Alvin o mejor dicho su robot no se encontró con nadie en su camino hacia Airlee. Resultaba extraño verse sentado en el navío espacial mientras su campo de visión transportado por el robot se movía sin el menor esfuerzo a lo largo de la ruta que ya le era familiar y a sus oídos llegaban los innumerables sonidos de los bosques. Pero se sentía incapaz de identificarse totalmente con la máquina y el esfuerzo que necesitaba para controlarla era considerable.
Era ya casi oscuro cuando llegó a Airlee. Las pequeñas casas parecían flotar en lagunas de luz. Alvin (el robot) se mantuvo en la sombra y estuvo a punto ya de llegar al hogar de Seranis cuando fue descubierto.
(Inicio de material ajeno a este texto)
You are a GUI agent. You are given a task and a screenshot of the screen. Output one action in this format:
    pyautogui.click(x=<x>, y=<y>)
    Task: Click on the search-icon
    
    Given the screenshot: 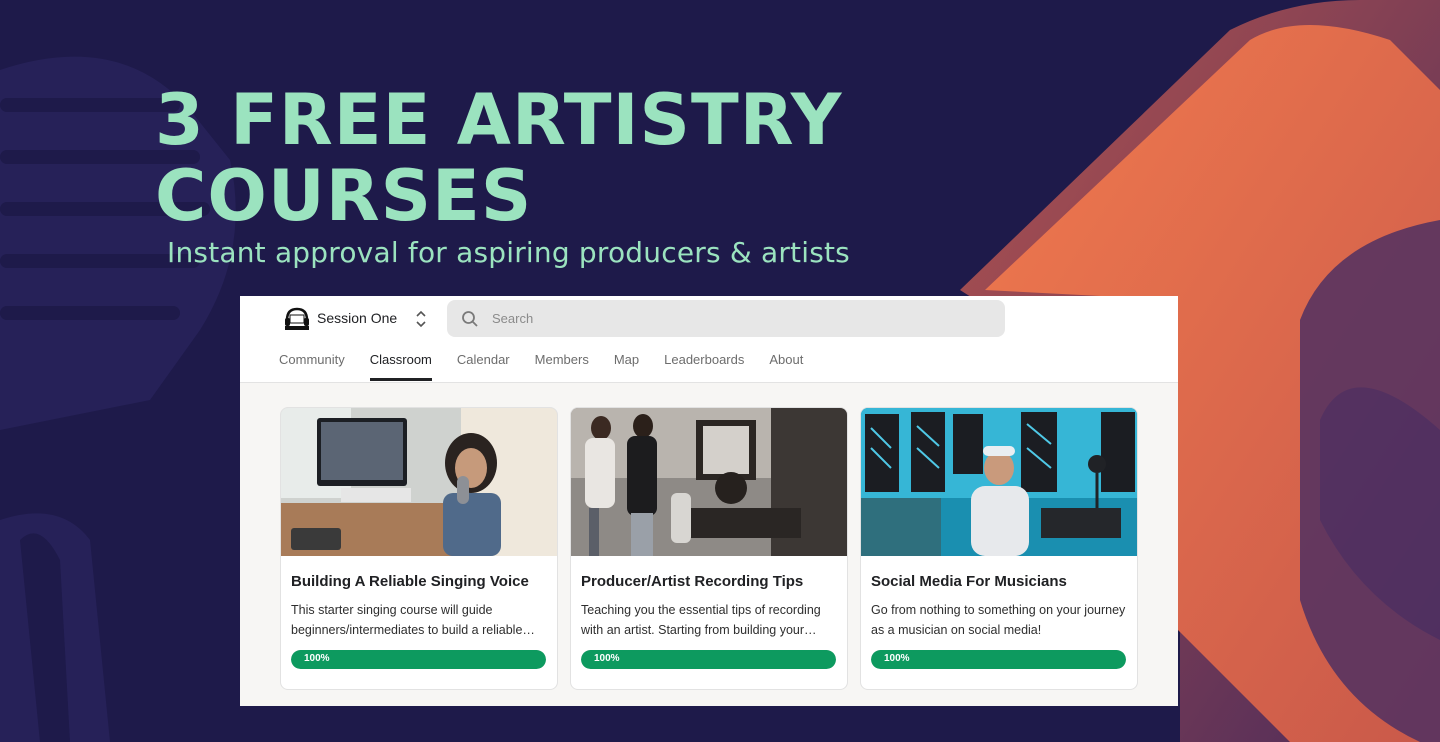 What is the action you would take?
    pyautogui.click(x=470, y=319)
De repente oyó como un zumbido furioso, muy agudo y su campo de visión se vio bloqueado por un furioso batir de alas. Retrocedió involuntariamente ante aquel ataque, pero de inmediato se dio cuenta de lo que sucedía. Krif no aprobaba nada que pudiera volar sin alas. Sólo la presencia de Theon había impedido, en ocasiones anteriores, que atacara al robot. No deseando hacer daño a aquella criatura viva, tan bella como estúpida, Alvin hizo que su robot se detuviera para esquivar los golpes que parecían dirigidos contra él. Aún cuando estaba sentado confortablemente a dos kilómetros de distancia, no pudo evitar retroceder instintivamente y se sintió dichoso cuando Theon se aproximó al robot para investigar la causa de la excitación de su gran insecto doméstico.